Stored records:
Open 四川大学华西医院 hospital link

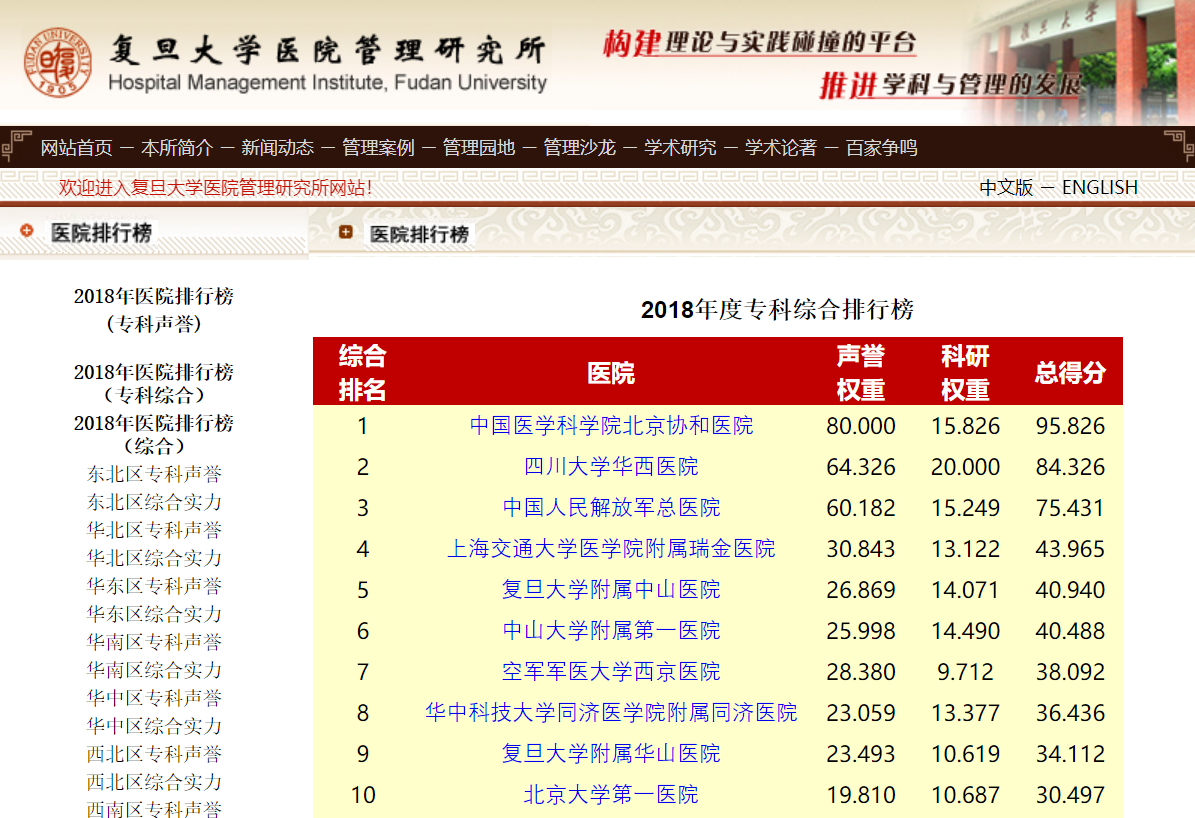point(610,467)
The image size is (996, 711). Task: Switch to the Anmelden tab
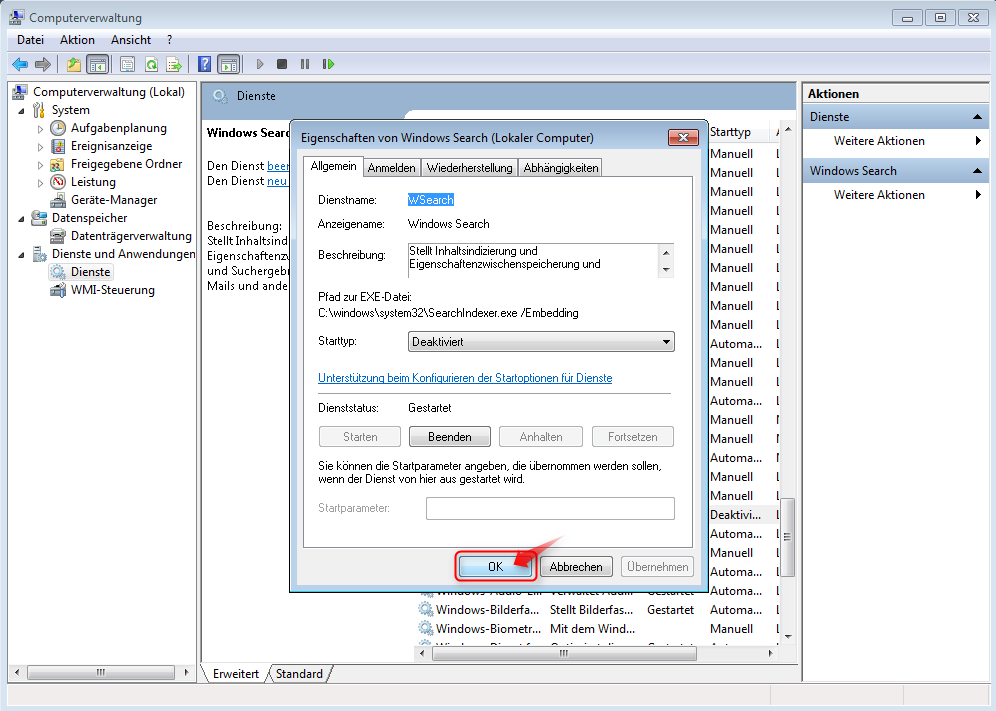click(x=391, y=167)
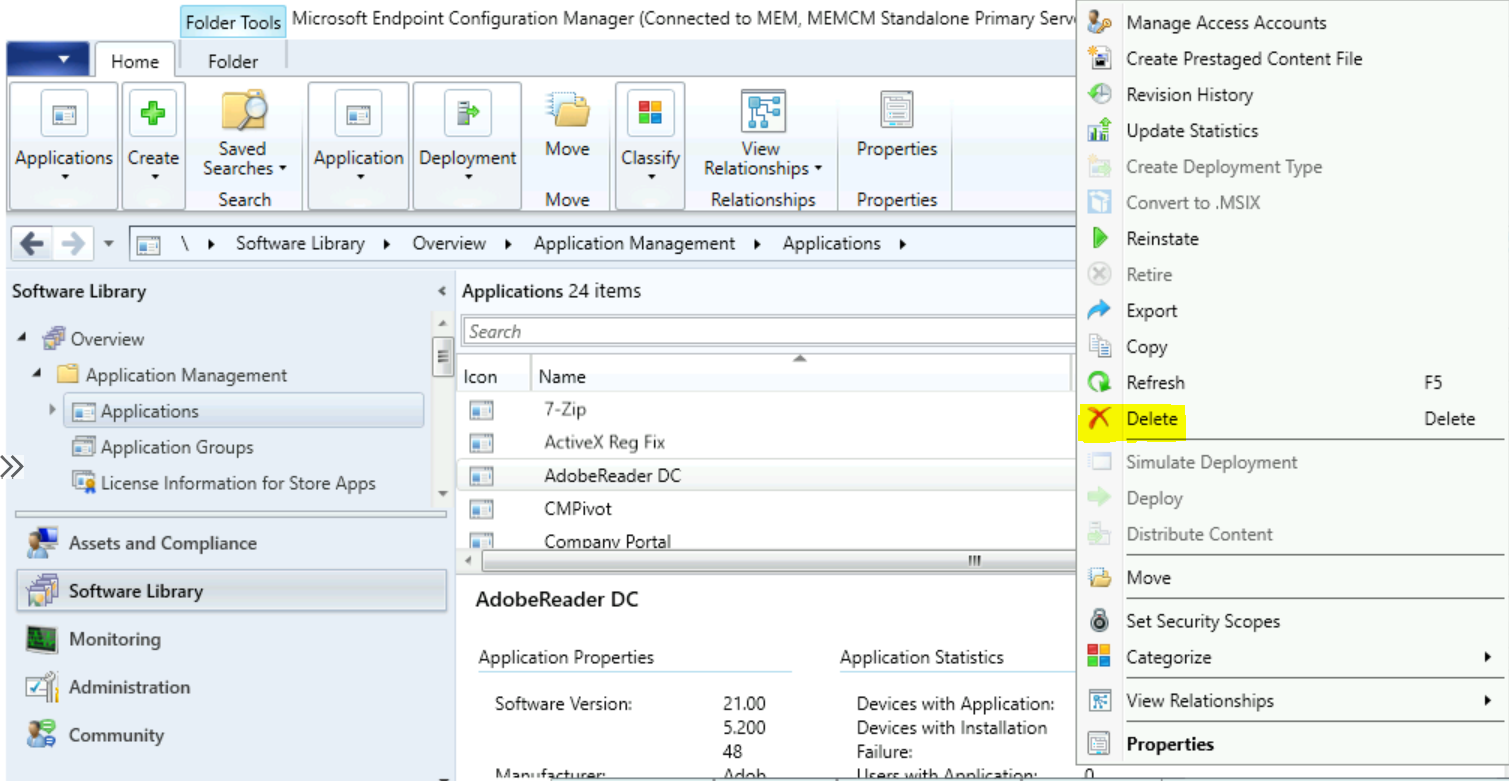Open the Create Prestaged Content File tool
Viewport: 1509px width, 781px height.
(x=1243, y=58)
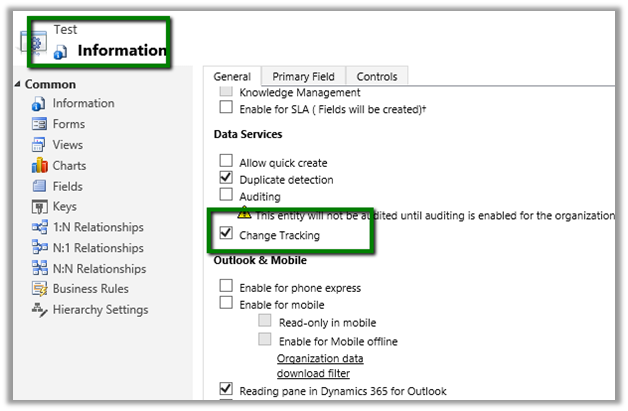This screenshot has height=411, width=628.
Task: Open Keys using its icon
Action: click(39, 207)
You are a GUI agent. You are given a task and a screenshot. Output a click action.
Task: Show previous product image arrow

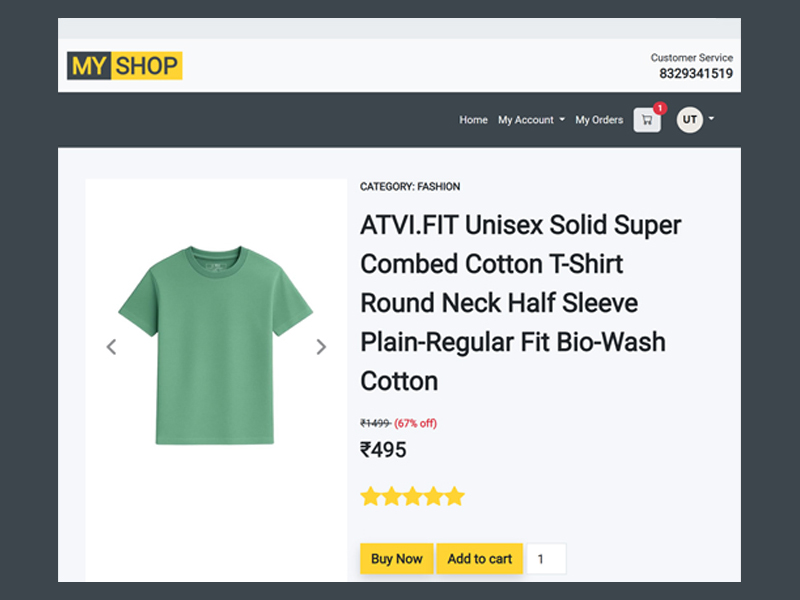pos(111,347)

* * *

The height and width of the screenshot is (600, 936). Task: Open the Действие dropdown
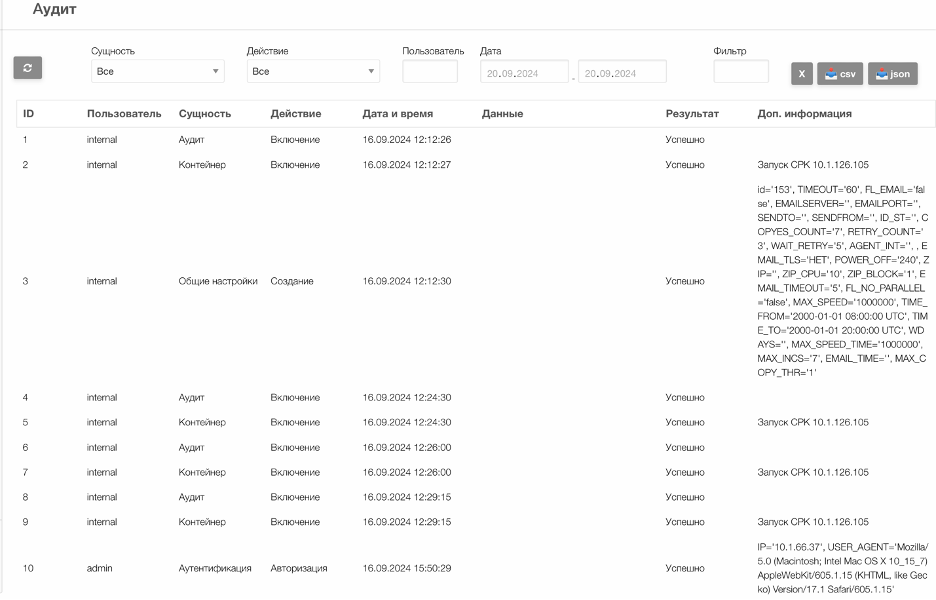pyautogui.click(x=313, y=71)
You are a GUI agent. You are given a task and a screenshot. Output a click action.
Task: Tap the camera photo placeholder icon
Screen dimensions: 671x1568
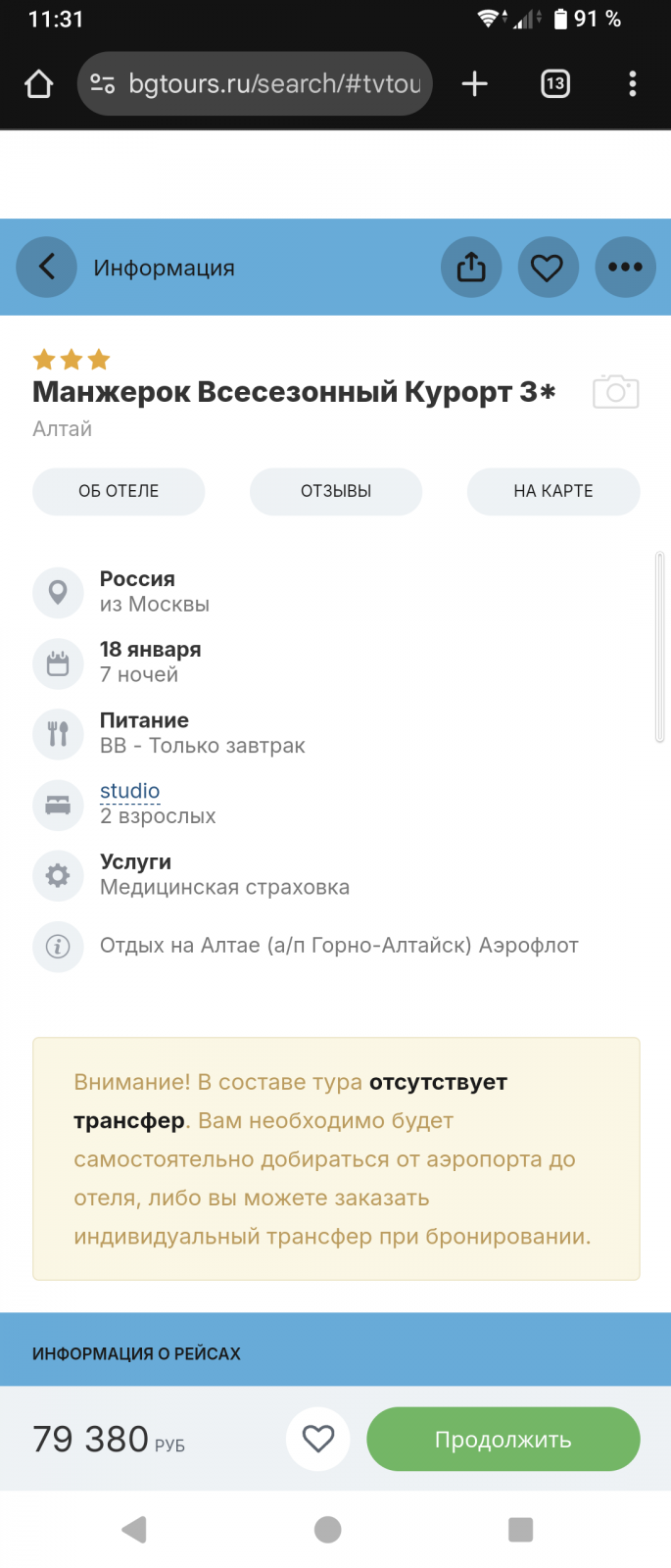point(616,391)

---

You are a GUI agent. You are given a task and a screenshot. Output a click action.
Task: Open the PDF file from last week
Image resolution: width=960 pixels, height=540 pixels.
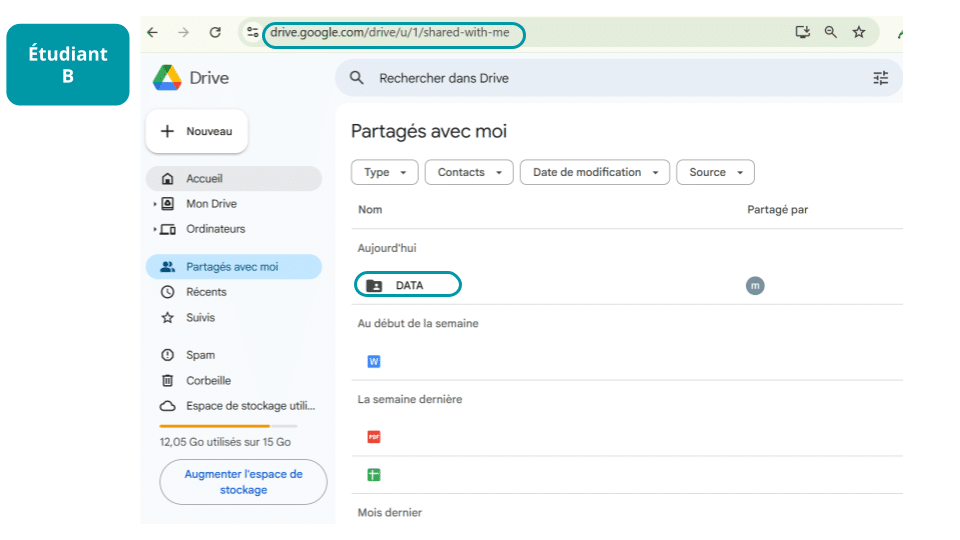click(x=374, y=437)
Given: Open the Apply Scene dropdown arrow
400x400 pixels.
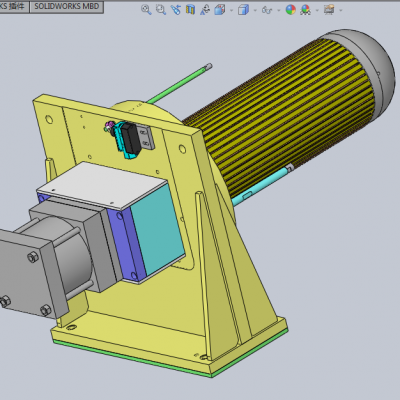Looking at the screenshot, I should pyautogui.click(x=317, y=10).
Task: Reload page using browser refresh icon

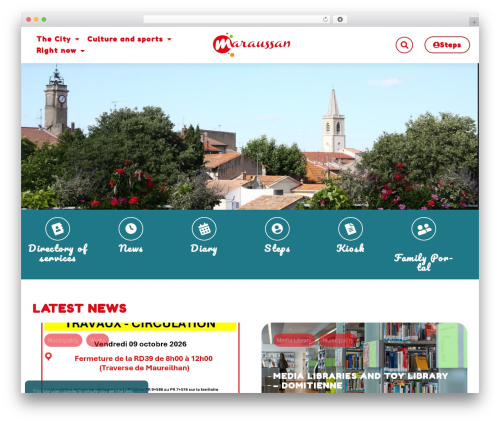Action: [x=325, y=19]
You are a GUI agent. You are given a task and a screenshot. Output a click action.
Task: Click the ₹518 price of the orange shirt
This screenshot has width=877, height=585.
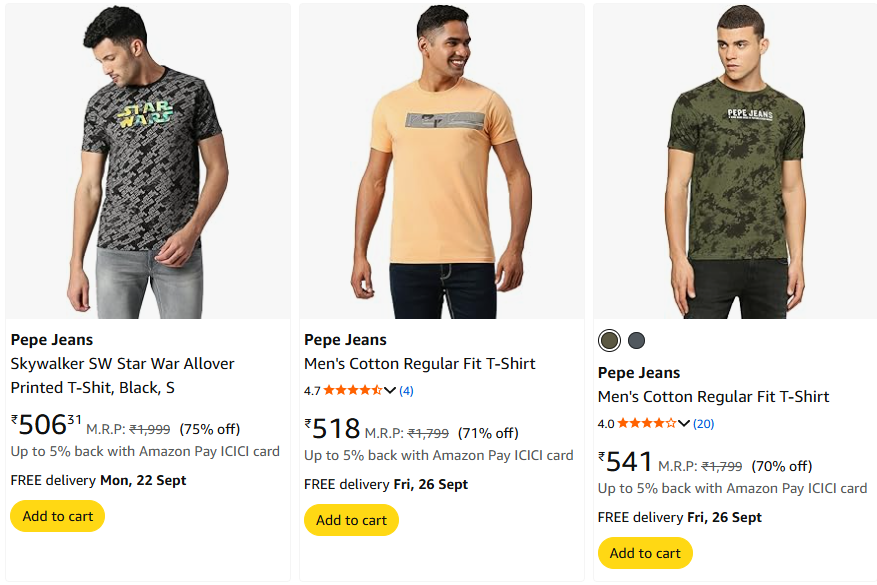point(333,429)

REQUIREMENT. Taking the records above, print only and exactly the lines from the line with "400x400 pixels." to the line with "Task: Click the", both kept, and exclude pictures.

ANSWER SPACE.
400x400 pixels.
Looking at the screenshot, I should pyautogui.click(x=317, y=10).
Task: Reload page using browser refresh icon

Action: [x=325, y=19]
You are a GUI agent. You are given a task and a screenshot. Output a click action.
Task: Click the ₹518 price of the orange shirt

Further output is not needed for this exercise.